TASK ITEM:
Use the entries below and reproduce exactly the lines from the one containing "In-App Purchase history (328, 866)" down to the one containing "Ensemble Instrumental (513, 222)", both of them included.

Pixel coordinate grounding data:
- Opening Delimiter -
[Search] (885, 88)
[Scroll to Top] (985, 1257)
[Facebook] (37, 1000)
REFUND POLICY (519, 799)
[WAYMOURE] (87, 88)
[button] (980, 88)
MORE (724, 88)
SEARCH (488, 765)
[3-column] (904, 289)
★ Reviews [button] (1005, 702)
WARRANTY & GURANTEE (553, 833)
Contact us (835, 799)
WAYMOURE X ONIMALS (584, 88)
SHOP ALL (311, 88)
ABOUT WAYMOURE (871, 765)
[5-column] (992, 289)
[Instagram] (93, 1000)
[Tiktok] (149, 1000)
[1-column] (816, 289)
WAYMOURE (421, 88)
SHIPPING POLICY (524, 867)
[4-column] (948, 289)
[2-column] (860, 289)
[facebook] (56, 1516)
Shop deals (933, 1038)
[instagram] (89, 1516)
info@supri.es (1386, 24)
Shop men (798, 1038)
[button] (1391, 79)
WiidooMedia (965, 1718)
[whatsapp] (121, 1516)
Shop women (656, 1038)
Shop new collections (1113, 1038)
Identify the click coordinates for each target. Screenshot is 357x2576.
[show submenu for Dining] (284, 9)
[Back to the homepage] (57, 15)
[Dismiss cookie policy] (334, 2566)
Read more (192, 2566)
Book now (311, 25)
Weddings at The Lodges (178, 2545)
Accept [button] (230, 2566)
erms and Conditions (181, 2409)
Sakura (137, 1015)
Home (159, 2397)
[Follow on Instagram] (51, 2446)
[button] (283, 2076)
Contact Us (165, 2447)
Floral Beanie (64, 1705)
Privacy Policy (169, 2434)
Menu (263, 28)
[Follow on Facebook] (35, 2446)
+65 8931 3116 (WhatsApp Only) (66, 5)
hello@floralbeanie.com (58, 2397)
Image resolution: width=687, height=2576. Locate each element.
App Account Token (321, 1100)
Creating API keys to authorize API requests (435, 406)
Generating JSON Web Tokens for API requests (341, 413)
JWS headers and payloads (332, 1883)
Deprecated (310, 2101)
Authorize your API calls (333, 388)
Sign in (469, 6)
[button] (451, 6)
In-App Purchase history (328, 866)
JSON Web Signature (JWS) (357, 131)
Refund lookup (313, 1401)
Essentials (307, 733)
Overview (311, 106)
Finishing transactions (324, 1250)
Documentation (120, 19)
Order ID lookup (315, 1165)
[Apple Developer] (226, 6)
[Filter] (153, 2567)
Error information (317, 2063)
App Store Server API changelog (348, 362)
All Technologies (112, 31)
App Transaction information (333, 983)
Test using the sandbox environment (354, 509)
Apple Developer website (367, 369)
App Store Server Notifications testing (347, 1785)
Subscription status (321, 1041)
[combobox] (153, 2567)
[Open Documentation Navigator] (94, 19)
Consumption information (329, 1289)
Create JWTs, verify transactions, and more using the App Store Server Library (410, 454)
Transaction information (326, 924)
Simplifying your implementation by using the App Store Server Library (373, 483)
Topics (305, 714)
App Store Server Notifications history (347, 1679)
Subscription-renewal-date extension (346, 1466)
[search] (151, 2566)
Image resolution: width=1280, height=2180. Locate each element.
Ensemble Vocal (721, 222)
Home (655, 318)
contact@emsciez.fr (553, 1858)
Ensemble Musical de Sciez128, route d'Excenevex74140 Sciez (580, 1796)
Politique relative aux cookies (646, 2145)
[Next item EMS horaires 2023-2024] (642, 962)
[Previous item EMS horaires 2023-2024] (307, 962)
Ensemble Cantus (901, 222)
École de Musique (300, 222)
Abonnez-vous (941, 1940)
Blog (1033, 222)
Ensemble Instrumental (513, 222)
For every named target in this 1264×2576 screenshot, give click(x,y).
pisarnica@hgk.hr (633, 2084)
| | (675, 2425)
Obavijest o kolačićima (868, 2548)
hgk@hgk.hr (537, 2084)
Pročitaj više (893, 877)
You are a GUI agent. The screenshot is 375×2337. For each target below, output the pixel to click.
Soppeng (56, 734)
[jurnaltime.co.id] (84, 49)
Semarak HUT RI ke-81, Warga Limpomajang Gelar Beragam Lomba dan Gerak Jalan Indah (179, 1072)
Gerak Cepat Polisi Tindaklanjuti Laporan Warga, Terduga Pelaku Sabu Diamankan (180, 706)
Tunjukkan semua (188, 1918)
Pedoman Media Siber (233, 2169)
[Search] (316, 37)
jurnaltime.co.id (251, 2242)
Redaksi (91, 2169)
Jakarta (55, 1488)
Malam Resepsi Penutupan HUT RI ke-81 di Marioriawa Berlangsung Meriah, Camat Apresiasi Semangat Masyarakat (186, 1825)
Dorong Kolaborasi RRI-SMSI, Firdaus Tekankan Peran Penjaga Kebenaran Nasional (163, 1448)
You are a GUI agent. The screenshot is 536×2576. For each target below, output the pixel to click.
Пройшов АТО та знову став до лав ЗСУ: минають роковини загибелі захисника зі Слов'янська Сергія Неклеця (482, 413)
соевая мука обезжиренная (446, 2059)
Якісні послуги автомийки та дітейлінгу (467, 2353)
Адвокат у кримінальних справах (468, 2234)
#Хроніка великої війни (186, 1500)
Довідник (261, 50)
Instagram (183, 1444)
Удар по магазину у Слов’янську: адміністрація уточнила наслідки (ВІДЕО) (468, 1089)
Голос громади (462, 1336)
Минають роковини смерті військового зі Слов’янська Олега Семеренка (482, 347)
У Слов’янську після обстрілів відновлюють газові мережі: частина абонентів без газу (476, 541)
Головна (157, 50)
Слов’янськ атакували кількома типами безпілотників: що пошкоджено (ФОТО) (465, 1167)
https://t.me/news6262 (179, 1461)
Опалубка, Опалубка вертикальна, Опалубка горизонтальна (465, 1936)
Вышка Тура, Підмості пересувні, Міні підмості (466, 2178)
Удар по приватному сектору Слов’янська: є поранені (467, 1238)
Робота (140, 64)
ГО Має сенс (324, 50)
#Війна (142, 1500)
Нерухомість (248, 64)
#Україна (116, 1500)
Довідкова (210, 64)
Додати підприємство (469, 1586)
- Closing Delimiter -
ANSWER SECTION:
In-App Purchase history (328, 866)
JSON Web Signature (JWS) (357, 131)
Refund lookup (313, 1401)
Essentials (307, 733)
Overview (311, 106)
Finishing transactions (324, 1250)
Documentation (120, 19)
Order ID lookup (315, 1165)
[Apple Developer] (226, 6)
[Filter] (153, 2567)
Error information (317, 2063)
App Store Server API changelog (348, 362)
All Technologies (112, 31)
App Transaction information (333, 983)
Test using the sandbox environment (354, 509)
Apple Developer website (367, 369)
App Store Server Notifications testing (347, 1785)
Subscription status (321, 1041)
[combobox] (153, 2567)
[Open Documentation Navigator] (94, 19)
Consumption information (329, 1289)
Create JWTs, verify transactions, and more using the App Store Server Library (410, 454)
Transaction information (326, 924)
Simplifying your implementation by using the App Store Server Library (373, 483)
Topics (305, 714)
App Store Server Notifications history (347, 1679)
Subscription-renewal-date extension (346, 1466)
[search] (151, 2566)
Image resolution: width=1280, height=2180. Locate each element.
Ensemble Vocal (721, 222)
Home (655, 318)
contact@emsciez.fr (553, 1858)
Ensemble Musical de Sciez128, route d'Excenevex74140 Sciez (580, 1796)
Politique relative aux cookies (646, 2145)
[Next item EMS horaires 2023-2024] (642, 962)
[Previous item EMS horaires 2023-2024] (307, 962)
Ensemble Cantus (901, 222)
École de Musique (300, 222)
Abonnez-vous (941, 1940)
Blog (1033, 222)
Ensemble Instrumental (513, 222)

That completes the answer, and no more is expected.